Stochastic Computing for Hardware Engineers¶
A guide for FPGA/ASIC designers who want to understand SC-NeuroCore's hardware architecture, synthesis flow, and design trade-offs.
SC arithmetic on silicon¶
Stochastic computing replaces complex arithmetic circuits with trivial logic gates:
| Operation | Conventional (16-bit) | SC | Gate reduction |
|---|---|---|---|
| Multiply | 256 LUTs (array mult) | 1 LUT (AND) | 256× |
| Add (scaled) | 16 LUTs (ripple adder) | 2 LUTs (MUX) | 8× |
| Integrate | ~50 LUTs (accumulator) | ~4 LUTs (counter) | 12× |
| Square | 256 LUTs | 0 (wire, auto-correlation) | ∞ |
The trade-off: SC requires L clock cycles per operation (L = bitstream length). For L=256, an SC multiplier is 256 cycles × 1 LUT vs 1 cycle × 256 LUTs. Same throughput, but SC uses 256× less area and power.
SC-NeuroCore HDL modules¶
All Verilog modules are in hdl/ and have been synthesised with
Yosys for Lattice iCE40 and ECP5:
| Module | Function | LUTs (iCE40) | FFs |
|---|---|---|---|
sc_lif_neuron.v |
Q8.8 LIF neuron | ~120 | ~48 |
sc_bitstream_encoder.v |
LFSR + threshold → bitstream | ~40 | ~16 |
sc_bitstream_synapse.v |
AND-gate multiply | 1 | 0 |
sc_mux_add.v |
2-input MUX (scaled add) | 2 | 0 |
sc_cordiv.v |
CORDIV stochastic divider | ~10 | ~2 |
sc_dotproduct_to_current.v |
Popcount → membrane current | ~N×4 | ~16 |
sc_firing_rate_bank.v |
Population rate measurement | ~M×8 | ~M×8 |
sc_dense_layer_core.v |
Dense layer datapath FSM | ~N×M×2 | ~M×48 |
sc_dense_layer_top.v |
Top-level with AXI config | ~N×M×2+200 | ~M×48+64 |
sc_dense_matrix_layer.v |
N×M weight matrix layer | ~N×M×2 | ~M×48 |
sc_axil_cfg.v |
AXI-Lite register file | ~200 | ~64 |
sc_axil_cfg_param.v |
Parameterized AXI-Lite register file | ~250 | ~80 |
sc_axis_interface.v |
AXI-Stream bulk bitstream I/O | ~150 | ~48 |
sc_dma_controller.v |
DMA for weight upload and output readback | ~300 | ~96 |
sc_cdc_primitives.v |
Clock domain crossing (2-FF sync, Gray counter, async FIFO) | ~60 | ~32 |
sc_neurocore_top.v |
System top (DMA + AXI + layers) | varies | varies |
Architecture: sc_dense_layer_top.v¶
The core building block is a fully-connected layer:
┌─────────────────────────────────┐
N inputs ──► │ N×M AND gates (weight multiply) │
│ M MUX trees (weighted sum) │
│ M LIF neurons (integrate-fire) │
│ M spike outputs │
└─────────────────────────────────┘
Port map¶
module sc_dense_layer_top #(
parameter N_INPUTS = 50,
parameter N_NEURONS = 128,
parameter BIT_WIDTH = 16 // Q8.8
)(
input wire clk,
input wire rst_n,
input wire [BIT_WIDTH-1:0] I_in [0:N_INPUTS-1],
input wire [BIT_WIDTH-1:0] weights [0:N_NEURONS*N_INPUTS-1],
output wire spike_out[0:N_NEURONS-1],
output wire [BIT_WIDTH-1:0] V_out [0:N_NEURONS-1]
);
Timing¶
- Latency: 2 clock cycles (1 for multiply+MUX, 1 for LIF update)

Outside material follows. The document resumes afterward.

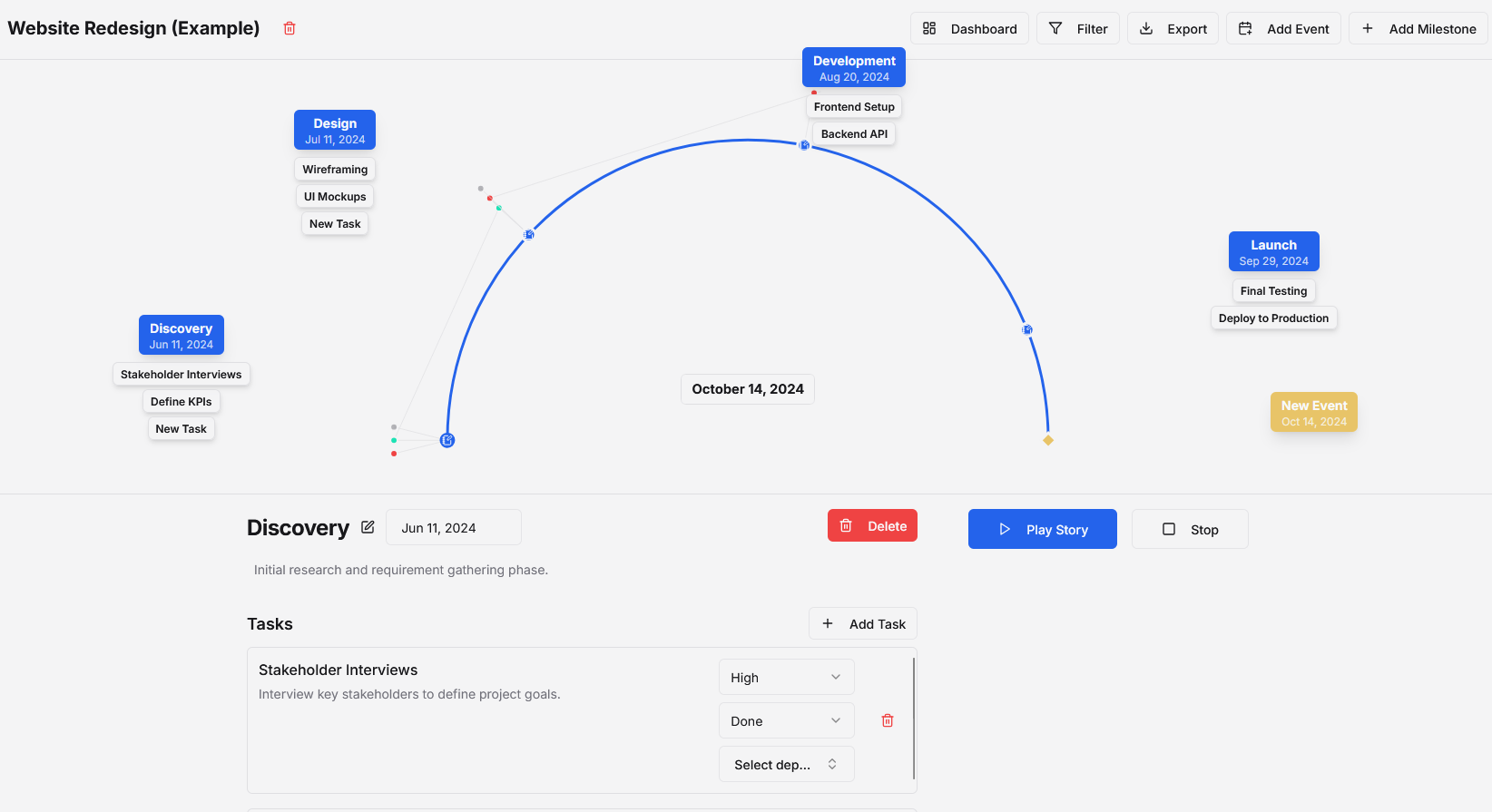Open the Select dependencies combo box
The width and height of the screenshot is (1492, 812).
click(x=786, y=765)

- Throughput: 1 result per L clocks (L = bitstream length)
- Clock rate: 100-200 MHz on iCE40, up to 400 MHz on ECP5
Synthesis flow¶
SC-NeuroCore uses Yosys (open-source) for synthesis:
# Step 1: Synthesise for iCE40
yosys -p "read_verilog hdl/sc_lif_neuron.v; synth_ice40 -top sc_lif_neuron; stat"
# Step 2: Place and route
nextpnr-ice40 --hx8k --json sc_lif_neuron.json --asc sc_lif_neuron.asc
# Step 3: Generate bitstream
icepack sc_lif_neuron.asc sc_lif_neuron.bin
# Step 4: Program FPGA
iceprog sc_lif_neuron.bin
For ECP5:
yosys -p "read_verilog hdl/sc_dense_layer_top.v; synth_ecp5 -top sc_dense_layer_top; stat"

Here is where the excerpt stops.